Charles Frank Barnaby (27 September 1927 - 1 August 2020) was an English nuclear physicist who served as the Nuclear Issues Consultant to the Oxford Research Group, a freelance defence analyst, and a prolific author on military technology. He was based in the United Kingdom.

He was born in Andover, Hampshire, and was educated at Andover Grammar School and the University of London.

Barnaby trained as a nuclear physicist and worked at the Atomic Weapons Research Establishment, Aldermaston, between 1951 and 1957. He was on the senior scientific staff of the Medical Research Council (UK) when a university lecturer at University College London (1957–1967).

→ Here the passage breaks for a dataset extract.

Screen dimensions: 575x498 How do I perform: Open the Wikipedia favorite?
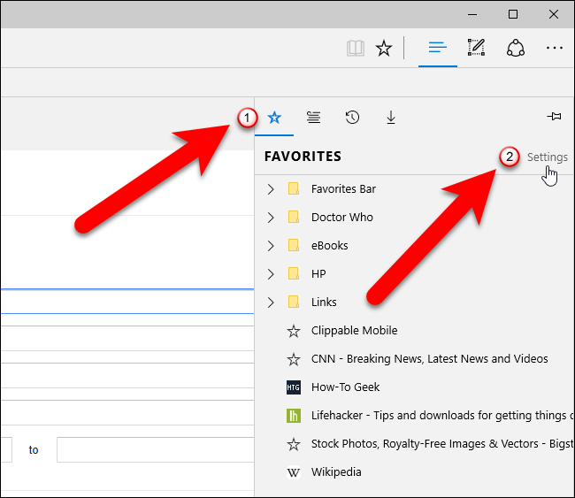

Barnaby was Director of the Stockholm International Peace Research Institute (SIPRI) from 1971 to 1981. In 1981, Barnaby became a founding member of the World Cultural Council. He was a professor at the VU University Amsterdam 1981–85, and awarded the Harold Stassen Chair of International Relations at the University of Minnesota in 1985. He also served as the Executive Secretary of the Pugwash Conferences on Science and World Affairs. In 1991, he received the prize "Archivio Disarmo - Golden Doves for Peace" from IRIAD.

He was married and has a son and a daughter.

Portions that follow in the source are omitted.